Por: Sergio Dahbar
Cada vez más la distancia que separa una obra de arte del público resulta mayor. Debería ocurrir todo lo contrario, pero se imponen los intereses, el gusto dirigido, el nuevoriquismo desbocado, la necesidad de la crítica de orientar el consumo cultural…
Hace tiempo un amigo me refirió una exposición a la que había asistido en Londres. Se le solicitaron piezas a artistas consagrados y a desconocidos. Y se borraron los nombres de los creadores. Había obras de diferente formato, técnica, investigación…
Los coleccionistas, los amantes del arte, los que lavan dinero, las amas de casa de la burguesía educada, gente como cualquiera que anda por ahí, podía adquirir el cuadro o la instalación que quisiera. Sólo tenía que gustarle.
Lo interesante de la propuesta londinense es que al borrar los nombres de los artistas desaparecían los vicios relativos al mercado del arte contemporáneo. En ausencia de prestigios, modas, elocuencias académicas, quedaba a solas la obra frente al consumidor.
Mi amigo me explicaba que era como participar en una lotería. Uno podía pagar nada por una obra que valía millones, o al revés, dar demasiado por una pieza por la que un artista estaba dispuesto a pedir un plato de comida.
Era como una película de Woody Allen, pero sin Woody Allen. En Londres alguien había encontrado una manera de jugarle una broma a los pretenciosos que en las vernissages ofrecían cátedra sobre los nuevos derroteros del arte.
Esta semana recuperé esta sensación de justicia poética al ver el documental de Harry Moses, “¿Quién coño es Jackson Pollock?”. Se trata de otra venganza, esta vez perpetrada por el azar y la necesidad que suelen unirse en matrimonio en la vida cotidiana de los seres humanos.
Para que hoy podamos ver este documental tuvo que existir una mujer llamada Teri Horton. Alguien que hemos visto en televisión y en cine. Una mujer del medio oeste americano, el país profundo de John Wayne.

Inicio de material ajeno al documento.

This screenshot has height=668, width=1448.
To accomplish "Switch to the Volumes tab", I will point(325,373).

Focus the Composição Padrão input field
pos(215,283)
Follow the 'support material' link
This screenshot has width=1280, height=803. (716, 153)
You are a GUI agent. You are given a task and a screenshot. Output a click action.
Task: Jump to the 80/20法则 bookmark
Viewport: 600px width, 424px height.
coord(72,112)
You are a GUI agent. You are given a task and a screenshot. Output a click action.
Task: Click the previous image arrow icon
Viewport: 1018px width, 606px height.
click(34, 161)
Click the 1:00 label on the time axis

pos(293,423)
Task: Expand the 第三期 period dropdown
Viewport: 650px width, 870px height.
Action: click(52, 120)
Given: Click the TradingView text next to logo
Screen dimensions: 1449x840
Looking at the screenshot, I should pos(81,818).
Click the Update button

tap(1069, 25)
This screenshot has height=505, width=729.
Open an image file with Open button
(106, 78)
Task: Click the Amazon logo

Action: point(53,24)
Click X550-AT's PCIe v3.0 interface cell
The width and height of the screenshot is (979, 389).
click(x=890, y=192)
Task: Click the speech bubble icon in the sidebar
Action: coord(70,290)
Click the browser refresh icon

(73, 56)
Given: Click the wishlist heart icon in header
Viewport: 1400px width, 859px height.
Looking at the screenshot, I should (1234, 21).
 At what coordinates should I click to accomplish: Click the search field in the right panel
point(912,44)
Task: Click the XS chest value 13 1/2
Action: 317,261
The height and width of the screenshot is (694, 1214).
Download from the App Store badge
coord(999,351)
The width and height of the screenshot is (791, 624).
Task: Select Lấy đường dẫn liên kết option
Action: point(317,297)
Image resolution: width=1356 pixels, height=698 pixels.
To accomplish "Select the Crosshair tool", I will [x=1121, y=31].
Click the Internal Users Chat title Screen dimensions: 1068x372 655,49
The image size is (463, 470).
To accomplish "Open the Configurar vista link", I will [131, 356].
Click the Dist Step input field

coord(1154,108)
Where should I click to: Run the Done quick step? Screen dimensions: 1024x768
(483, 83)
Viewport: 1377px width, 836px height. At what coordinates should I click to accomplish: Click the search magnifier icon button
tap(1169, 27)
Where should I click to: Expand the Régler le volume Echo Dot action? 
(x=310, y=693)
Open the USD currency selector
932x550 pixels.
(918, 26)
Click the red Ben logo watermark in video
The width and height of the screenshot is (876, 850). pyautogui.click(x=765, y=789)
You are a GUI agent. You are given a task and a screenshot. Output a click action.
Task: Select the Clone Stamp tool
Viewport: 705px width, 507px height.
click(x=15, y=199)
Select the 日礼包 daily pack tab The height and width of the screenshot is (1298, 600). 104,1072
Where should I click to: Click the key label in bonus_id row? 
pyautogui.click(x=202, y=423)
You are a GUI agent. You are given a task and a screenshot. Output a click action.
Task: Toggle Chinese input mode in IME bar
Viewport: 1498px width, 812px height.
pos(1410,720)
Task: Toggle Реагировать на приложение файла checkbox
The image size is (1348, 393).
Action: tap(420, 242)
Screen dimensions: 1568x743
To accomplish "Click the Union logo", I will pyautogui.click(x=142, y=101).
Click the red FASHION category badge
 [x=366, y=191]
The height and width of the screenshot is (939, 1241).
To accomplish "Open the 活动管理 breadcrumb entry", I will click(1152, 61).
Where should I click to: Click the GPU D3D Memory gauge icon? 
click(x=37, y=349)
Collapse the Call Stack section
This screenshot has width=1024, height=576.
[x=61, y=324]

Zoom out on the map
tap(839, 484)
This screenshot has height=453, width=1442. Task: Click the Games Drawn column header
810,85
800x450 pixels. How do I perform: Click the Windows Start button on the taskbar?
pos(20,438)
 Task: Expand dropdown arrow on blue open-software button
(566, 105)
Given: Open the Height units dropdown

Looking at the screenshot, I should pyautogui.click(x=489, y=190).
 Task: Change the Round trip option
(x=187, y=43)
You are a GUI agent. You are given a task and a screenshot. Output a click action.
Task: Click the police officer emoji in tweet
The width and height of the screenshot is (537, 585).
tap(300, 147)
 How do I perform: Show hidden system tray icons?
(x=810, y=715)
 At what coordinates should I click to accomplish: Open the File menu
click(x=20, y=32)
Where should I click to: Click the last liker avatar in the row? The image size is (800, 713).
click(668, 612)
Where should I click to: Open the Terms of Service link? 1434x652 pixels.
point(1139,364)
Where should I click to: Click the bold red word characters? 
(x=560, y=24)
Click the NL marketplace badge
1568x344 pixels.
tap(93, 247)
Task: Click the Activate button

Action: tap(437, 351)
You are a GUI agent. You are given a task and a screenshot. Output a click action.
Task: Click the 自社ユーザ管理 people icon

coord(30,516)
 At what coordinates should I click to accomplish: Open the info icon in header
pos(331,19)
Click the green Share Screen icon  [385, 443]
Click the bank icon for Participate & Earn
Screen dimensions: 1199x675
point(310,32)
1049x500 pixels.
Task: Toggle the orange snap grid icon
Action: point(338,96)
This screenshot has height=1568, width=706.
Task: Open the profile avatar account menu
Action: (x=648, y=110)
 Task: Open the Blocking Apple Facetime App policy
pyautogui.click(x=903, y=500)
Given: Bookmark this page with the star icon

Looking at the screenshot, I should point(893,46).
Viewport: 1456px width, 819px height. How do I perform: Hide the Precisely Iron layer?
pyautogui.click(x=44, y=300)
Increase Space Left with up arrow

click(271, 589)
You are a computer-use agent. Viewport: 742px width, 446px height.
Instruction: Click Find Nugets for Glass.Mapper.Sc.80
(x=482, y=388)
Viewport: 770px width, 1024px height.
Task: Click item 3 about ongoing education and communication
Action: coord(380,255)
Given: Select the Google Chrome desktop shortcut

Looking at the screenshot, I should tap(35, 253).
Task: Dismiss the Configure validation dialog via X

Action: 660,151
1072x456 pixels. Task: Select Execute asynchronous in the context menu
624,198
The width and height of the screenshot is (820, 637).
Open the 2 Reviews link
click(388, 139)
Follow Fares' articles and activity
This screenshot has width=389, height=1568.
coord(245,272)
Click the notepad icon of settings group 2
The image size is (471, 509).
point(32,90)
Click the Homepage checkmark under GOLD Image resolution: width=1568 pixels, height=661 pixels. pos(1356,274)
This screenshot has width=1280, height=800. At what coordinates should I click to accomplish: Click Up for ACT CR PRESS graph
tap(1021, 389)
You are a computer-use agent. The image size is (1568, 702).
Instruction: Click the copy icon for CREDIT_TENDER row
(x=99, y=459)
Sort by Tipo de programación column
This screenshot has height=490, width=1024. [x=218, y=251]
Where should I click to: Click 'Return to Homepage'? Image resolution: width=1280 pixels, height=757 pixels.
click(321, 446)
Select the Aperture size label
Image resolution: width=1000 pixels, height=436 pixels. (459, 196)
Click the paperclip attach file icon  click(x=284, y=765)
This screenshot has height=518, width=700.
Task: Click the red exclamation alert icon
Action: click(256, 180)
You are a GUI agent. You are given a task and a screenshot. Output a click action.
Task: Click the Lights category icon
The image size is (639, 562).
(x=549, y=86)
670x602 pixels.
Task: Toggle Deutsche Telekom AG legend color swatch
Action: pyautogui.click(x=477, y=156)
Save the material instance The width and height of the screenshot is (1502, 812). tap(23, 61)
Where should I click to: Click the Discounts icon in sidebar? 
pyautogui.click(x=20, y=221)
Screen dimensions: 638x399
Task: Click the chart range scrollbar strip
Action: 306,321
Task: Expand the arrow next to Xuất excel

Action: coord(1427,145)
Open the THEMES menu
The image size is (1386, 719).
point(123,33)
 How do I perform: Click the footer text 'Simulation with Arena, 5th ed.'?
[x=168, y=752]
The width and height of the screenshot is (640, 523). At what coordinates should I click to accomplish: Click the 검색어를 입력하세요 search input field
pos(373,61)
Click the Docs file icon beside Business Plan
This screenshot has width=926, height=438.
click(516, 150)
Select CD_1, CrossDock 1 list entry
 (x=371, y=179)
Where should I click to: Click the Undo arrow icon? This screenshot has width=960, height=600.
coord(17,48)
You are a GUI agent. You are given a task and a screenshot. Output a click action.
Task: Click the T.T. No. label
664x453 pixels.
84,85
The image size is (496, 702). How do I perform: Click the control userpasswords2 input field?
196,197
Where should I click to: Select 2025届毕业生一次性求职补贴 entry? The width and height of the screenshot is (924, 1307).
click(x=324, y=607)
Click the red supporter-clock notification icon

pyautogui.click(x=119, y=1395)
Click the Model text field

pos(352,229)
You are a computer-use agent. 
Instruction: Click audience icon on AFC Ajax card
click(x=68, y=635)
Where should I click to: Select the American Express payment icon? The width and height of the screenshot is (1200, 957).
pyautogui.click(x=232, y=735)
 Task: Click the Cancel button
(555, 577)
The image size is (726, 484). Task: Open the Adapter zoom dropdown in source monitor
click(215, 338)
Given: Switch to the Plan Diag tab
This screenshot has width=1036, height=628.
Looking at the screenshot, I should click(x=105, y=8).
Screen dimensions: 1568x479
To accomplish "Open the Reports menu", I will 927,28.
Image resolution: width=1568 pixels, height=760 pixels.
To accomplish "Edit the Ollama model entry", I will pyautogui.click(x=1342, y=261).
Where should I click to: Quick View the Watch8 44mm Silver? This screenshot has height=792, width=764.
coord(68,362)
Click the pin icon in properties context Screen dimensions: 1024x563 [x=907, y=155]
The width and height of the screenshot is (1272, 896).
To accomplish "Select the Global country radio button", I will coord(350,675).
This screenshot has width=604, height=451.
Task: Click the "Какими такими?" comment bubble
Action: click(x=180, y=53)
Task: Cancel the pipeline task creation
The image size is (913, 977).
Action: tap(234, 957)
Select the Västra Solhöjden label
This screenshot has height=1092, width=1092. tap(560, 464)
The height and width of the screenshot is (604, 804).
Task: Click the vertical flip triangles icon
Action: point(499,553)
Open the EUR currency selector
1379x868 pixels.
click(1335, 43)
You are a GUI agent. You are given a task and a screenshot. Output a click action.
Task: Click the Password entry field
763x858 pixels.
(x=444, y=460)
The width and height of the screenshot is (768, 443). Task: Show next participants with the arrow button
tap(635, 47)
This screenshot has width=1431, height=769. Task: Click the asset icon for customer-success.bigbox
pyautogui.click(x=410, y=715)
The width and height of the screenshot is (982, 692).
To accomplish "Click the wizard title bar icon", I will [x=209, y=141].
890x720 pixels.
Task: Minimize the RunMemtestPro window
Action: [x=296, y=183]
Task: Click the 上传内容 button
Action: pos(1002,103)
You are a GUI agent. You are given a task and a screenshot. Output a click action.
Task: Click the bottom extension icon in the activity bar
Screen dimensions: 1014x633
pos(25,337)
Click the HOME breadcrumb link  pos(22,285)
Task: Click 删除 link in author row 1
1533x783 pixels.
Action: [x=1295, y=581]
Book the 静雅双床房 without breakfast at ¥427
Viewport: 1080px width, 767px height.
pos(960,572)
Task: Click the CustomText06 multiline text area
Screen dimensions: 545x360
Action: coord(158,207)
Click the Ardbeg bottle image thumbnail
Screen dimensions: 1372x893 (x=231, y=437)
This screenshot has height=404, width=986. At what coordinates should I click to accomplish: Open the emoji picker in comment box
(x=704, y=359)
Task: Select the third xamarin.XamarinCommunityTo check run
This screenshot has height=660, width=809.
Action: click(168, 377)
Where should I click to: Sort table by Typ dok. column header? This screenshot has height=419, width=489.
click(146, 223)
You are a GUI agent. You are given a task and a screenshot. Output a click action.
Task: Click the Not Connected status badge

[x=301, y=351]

Una dama jubilada, que antes fue camionera y ahora toma cervezas en bares de carretera mientras pierde los dientes.
Teri Horton quería regalarle algo a una amiga. No sabía qué, pero quería al mismo tiempo gastarle una broma. Vio en un remate casero de un pueblo perdido en la nada de San Bernardino (California) un lienzo con tanta tinta que se mareó.
Costaba cinco dólares. Y salió contenta, porque pensó que en el peor de los casos podrían lanzar dardos sobre esa tela mientras se emborrachaban. Esa era Teri Horton.
Al salir del remate ella alcanzó a oír: “Parece un Jackson Pollock”. Entonces Teri respondió: “¿Quién coño es Jackson Pollock?”. No sabía en ese instante que estaba poniéndole el título a una película.
Harry Moses es productor, guionista y director de cine. Sus libretos para dos series de televisión de los años ochenta fueron exitosos: Moonlighting (Hechizo de luna) y Hill Street Blues.
La película “¿Quién coño es Jackson Pollock?”, así como la historia que la hizo posible, es una materia que debería estudiarse en las escuelas de arte. Todo sucede a partir de que Teri Horton descubre quién era Jackson Pollock (1912/1956) y, de paso, cuál es la cotización de su obra.
En los días del estreno del film de Moses, The New York Times informó de manera confidencial sobre la venta, sin pasar por la tarima de las subastas, de un cuadro del Pollock por 140 millones de dólares.
Moses filma a Teri Horton al salir de una librería con una biografía de Pollock en las manos: “Nunca me había gastado 20 dólares en un libro de tapa dura”. Le cambia la vida esa lectura.
“Hoy en día, Teri sabe más sobre Pollock que el 99% de los americanos, incluidos los expertos en su obra”, confirma Harry Moses.
Las vicisitudes que ha vivido Teri Horton desde que compró ese lienzo imposible de entender son extraordinarias. Ha tenido que lidiar con especialistas, críticos, forenses…
Recibió una oferta de dos millones de dólares, que rechazó. Después una desde Arabia Saudí: nueve millones. Otra vez dijo que no. No lo hace por dinero sino por dignidad: “¿Quiénes se han creído que son esos expertos?”. Tiene razón. Sobre todo porque a ella -antes y ahora- no le gusta nada la pintura de ese señor llamado Pollock.
Excelente relato. Que duro es para un buen artista lograr que lo valoren. Cuantas veces vale mas tener una personalidad excentrica, que exhibir un lienzo.